What, then, should people make of love? Should we let our understanding of what seems to be irrational and emotional be defined by cold, hard science? Recent research indicates that such a simplistic conclusion may not be the most accurate. In fact, revelations about the human brain in love may help us to better understand the idiosyncrasies of our thoughts, emotions, and behaviors. Even if love itself is nothing more than a chemical process refined over billions of years of evolution, the interconnected neurological intricacies of the human brain and body make the romantic and sexual relationships of Homo sapiens unique among animal species.

Are Sex and Love Products of the Same Phenomenon?

Through a Darwinist lens, it is scientifically logical that love is fundamentally tied to sex. Natural selection dictates that population-wide traits that increase the chances of reproduction become more frequent, and there should be no reason that the behaviors we associate with love would differ. For one, sexual reproduction predates love, and there is evidence that sexual reproduction occurred in algae as far back as 1.2 billion years ago [19]. This finding suggests a possibility that romantic love, which maintains attachment between sexually active couples, has been built from these earliest biological frameworks.

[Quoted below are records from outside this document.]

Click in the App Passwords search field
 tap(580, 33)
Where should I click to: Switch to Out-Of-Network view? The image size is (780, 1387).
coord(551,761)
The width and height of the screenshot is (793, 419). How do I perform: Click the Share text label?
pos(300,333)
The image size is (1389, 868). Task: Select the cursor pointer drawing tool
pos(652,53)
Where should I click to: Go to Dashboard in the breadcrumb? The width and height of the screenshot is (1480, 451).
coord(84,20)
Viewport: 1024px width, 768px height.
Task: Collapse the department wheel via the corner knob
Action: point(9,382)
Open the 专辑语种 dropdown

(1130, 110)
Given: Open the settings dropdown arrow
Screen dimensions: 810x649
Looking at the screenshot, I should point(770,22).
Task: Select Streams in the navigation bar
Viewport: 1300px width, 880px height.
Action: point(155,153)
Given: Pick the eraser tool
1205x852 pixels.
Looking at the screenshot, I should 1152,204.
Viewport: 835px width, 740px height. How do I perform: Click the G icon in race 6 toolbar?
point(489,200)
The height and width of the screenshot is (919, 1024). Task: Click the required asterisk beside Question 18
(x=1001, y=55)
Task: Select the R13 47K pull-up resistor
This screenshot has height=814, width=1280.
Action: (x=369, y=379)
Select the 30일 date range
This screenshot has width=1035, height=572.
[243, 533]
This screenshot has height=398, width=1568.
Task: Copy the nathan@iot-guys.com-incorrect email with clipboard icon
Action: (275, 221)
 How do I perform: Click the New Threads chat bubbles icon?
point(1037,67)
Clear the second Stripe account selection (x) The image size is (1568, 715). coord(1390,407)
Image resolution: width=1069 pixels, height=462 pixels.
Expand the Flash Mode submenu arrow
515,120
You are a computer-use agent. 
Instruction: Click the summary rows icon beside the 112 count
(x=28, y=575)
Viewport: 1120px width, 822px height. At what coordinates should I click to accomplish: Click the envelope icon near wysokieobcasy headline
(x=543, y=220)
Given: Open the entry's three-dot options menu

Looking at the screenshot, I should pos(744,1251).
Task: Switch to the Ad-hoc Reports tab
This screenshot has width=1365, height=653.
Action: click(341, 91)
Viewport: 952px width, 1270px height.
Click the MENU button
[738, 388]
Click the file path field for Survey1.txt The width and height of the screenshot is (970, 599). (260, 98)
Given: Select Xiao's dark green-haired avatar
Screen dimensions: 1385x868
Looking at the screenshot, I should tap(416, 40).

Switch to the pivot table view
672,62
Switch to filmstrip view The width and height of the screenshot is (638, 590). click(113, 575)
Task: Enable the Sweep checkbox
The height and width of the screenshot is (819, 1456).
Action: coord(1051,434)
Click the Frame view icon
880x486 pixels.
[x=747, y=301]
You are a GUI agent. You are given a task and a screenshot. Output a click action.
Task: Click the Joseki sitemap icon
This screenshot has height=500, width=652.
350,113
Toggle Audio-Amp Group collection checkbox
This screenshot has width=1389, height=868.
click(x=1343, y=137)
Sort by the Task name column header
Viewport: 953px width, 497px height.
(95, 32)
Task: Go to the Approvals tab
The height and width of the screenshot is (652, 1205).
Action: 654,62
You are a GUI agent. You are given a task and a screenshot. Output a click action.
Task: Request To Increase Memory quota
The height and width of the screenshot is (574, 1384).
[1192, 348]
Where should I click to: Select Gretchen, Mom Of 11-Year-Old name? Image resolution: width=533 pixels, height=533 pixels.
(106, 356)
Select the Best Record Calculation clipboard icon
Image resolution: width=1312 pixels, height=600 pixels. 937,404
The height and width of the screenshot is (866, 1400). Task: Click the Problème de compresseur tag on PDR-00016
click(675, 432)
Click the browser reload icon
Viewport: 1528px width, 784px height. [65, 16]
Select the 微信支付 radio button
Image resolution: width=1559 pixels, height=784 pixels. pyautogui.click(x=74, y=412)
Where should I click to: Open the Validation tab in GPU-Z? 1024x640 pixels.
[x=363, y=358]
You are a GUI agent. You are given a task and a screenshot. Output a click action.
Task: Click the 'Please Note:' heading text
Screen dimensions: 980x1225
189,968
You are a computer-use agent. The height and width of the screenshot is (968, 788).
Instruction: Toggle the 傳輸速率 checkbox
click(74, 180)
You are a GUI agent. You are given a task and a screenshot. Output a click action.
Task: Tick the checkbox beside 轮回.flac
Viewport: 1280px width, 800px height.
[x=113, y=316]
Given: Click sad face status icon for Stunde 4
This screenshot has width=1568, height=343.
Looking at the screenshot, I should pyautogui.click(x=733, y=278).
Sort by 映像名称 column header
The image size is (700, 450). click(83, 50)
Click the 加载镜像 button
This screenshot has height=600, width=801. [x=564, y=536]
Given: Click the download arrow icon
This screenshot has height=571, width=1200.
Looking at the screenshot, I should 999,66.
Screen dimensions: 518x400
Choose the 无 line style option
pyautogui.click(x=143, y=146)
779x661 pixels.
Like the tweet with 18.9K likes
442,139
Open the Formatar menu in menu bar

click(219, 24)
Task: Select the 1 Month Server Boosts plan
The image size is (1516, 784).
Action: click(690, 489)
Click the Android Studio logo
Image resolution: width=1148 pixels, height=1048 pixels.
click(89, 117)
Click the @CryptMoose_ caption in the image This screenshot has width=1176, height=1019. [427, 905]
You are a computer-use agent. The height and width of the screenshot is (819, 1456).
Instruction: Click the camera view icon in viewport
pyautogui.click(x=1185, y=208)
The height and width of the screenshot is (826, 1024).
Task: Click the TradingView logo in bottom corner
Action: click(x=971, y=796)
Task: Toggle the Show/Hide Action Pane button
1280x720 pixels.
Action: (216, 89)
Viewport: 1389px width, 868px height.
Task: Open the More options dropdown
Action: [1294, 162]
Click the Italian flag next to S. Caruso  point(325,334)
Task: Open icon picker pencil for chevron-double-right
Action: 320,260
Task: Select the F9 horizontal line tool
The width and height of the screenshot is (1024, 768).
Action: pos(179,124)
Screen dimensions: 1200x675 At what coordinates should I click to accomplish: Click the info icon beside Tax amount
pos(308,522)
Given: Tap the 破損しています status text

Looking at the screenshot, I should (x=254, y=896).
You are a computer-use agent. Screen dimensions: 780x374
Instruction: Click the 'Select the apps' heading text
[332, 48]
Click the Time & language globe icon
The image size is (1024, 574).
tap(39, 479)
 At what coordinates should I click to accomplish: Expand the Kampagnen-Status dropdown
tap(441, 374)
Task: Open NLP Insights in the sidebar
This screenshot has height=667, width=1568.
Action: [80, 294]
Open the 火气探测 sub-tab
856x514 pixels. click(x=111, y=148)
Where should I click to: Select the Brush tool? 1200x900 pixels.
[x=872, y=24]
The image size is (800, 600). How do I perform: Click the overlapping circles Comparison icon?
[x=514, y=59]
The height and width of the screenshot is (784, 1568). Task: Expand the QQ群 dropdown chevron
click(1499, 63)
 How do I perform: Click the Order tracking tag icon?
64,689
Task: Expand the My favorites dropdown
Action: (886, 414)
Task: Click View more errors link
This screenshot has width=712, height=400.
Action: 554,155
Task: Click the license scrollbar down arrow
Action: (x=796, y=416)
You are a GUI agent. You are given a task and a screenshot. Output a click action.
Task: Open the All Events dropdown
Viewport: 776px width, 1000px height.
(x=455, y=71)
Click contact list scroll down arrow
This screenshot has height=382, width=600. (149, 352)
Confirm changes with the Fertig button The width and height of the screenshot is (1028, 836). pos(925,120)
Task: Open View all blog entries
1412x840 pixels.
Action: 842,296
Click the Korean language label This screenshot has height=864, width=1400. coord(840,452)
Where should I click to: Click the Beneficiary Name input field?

Research into the brains of other mammalian species that have similar neural structures to humans has maintained the long-held belief in the strictly sexual origin of love. One particularly interesting species is the prairie vole, a uniquely monogamous rodent that may be able to act as a biological model for the human brain in love. Unlike most other closely related species, male and female prairie voles form lifelong pair bonds. The pair bonds between voles are enduring and are characterized by “selective affiliation, contact, and mating” with a preferred partner [20].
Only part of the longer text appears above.